I was sent to a Convent at the age of 5 and stayed there until I had completed my education, so a total of 13 years. I can’t say I hated it, and most of the Nuns were well intentioned, and there were individuals I vividly remember who would make fabulous characters in a books or movies. One read Jackie Collins books, tucked out of sight under her habit, professing to be censoring them for the older girls. Another was a frustrated tennis champion, who would have given Navratilova a run for her money, as she seemed to be on the tennis court every day at every opportunity and others who were mostly kind if not a little eccentric.
I say ‘mostly’ because there was one very ‘bad’ Nun, Sister St John who was quick tempered and judgemental, and it all started when I was late for meeting my grandfather in the hall after school, who had been waiting to pick me up. By the time I had reached him, he had decided to leave me there for another half an hour as I was seeming to enjoy playing with my friends outside.

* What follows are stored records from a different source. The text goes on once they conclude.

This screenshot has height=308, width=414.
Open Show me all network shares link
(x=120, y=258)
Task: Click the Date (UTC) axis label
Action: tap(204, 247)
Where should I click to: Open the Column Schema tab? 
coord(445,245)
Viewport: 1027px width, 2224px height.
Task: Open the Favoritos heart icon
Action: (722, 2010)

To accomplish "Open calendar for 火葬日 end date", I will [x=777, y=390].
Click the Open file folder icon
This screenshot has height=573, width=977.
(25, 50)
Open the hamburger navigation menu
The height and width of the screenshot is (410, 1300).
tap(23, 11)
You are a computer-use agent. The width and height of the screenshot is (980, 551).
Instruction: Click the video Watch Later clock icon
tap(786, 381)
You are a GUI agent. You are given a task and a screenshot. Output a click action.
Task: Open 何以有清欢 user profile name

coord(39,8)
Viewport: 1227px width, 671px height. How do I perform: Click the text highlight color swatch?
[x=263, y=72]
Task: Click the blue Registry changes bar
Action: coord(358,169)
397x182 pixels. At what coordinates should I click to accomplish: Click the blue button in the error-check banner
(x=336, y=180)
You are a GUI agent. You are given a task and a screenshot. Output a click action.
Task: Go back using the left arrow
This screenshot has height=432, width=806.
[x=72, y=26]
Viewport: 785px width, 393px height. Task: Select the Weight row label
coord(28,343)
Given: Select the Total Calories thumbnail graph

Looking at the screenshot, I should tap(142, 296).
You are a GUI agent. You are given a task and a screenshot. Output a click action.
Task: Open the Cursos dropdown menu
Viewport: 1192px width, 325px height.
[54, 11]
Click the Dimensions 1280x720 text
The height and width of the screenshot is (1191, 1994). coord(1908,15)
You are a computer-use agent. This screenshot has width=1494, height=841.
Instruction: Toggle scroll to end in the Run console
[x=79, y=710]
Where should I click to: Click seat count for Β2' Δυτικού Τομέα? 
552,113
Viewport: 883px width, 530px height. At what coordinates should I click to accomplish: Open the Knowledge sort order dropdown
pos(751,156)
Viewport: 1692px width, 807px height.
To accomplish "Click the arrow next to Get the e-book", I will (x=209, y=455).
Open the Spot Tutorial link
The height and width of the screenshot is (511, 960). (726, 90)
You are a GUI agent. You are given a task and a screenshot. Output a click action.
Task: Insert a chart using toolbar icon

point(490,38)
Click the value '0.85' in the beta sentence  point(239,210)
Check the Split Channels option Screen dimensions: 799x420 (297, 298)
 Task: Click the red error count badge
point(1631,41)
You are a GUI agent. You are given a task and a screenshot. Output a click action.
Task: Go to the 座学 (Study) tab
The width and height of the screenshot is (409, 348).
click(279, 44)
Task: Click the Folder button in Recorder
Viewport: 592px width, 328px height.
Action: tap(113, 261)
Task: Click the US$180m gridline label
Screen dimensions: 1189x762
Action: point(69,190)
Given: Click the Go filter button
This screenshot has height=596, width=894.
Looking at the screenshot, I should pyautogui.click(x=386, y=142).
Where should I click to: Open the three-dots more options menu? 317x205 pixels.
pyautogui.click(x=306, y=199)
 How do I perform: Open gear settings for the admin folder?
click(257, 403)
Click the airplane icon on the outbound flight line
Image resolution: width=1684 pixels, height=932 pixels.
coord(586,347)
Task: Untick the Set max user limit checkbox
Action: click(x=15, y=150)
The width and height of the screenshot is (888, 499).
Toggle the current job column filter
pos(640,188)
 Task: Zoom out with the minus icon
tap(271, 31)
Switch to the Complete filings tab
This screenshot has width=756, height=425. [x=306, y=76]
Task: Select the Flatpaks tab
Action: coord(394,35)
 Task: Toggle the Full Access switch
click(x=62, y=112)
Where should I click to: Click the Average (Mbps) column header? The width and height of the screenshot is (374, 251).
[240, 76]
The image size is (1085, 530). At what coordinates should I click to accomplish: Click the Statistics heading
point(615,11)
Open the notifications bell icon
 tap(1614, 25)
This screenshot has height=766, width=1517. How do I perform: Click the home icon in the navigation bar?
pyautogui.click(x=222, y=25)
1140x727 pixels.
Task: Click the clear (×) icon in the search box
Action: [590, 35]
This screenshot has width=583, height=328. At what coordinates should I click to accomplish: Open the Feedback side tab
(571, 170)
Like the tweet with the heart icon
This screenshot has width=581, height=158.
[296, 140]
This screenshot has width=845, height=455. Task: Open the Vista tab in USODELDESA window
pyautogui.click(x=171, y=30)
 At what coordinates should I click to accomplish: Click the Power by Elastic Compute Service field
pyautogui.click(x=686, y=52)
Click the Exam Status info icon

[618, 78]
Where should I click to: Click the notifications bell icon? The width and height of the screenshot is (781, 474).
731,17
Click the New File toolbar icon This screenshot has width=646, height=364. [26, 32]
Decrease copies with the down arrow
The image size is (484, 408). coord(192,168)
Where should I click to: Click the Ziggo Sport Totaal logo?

It actually suited him as he wanted to get something from the local shop, but it led to a tirade of abuse from our ‘bad’ Mother accusing me of being spoilt and a thoughtless brat.
It may seem strange that I remember the incident so well, being only five or six, but it stuck in my mind as Sister St John was the Art Teacher who remained throughout my school education, and seemed to victimise me onwards from that day.
It may also seem a little paranoid, but over the years it was as if I didn’t exist. She never commented on my artwork and not once did she display any of my paintings on the Art Room wall. I was really good at Drama and English Literature, and received the highest award in the sixth form for Drama and Poetry, but I left school believing I had absolutely no artistic flair for painting at all.
I was well into my forties before my then husband’s brother who was a painter, challenged me to pick up the brush, something I had resisted for many years.
He told me that if we spent a day together he would teach me to paint and I would have created a picture at the end of it. He said it didn’t matter how good or bad it was, it was just for me and to overcome the stigma I had carried around with me for so many years.
I agreed, and it was one of the best decisions of my life. We painted in oils, and I literally let my mind run free as I dabbed paints and mixed colours and applied them to the canvas, resulting in a wonderful amalgamation of free spirited expression. I didn’t even think about it being good or bad, and decided to give it a go in my free time in the future.
That was 15 or so years ago, and since then I have attended several art classes and courses, and even had my landscape painting displayed on a wall at one of them.
I have also had my abstract work displayed at an art exhibition called ‘Friends and Family’ at The Vaults in London opposite the London Eye, and have recently raised £550 as one of my paintings was auctioned for charity at a local event.
When asked I still say I just paint for passion and I am not very good, but my judgment has to change soon, as when I was having one of my paintings framed in a shop in Islington, a famous singer asked me how much it would be to buy. I was so shocked I said it was not for sale, but asked her how much she felt it would be worth, to which she replied ‘I don’t know, my husband is the art dealer’. I still can’t believe I have any talent for painting, but the world seems to be proving me wrong.
So how about you – and it is not about how good or bad you are? It is all about the courage to pick up the brush, and if you don’t you will never know whether or not painting is for you.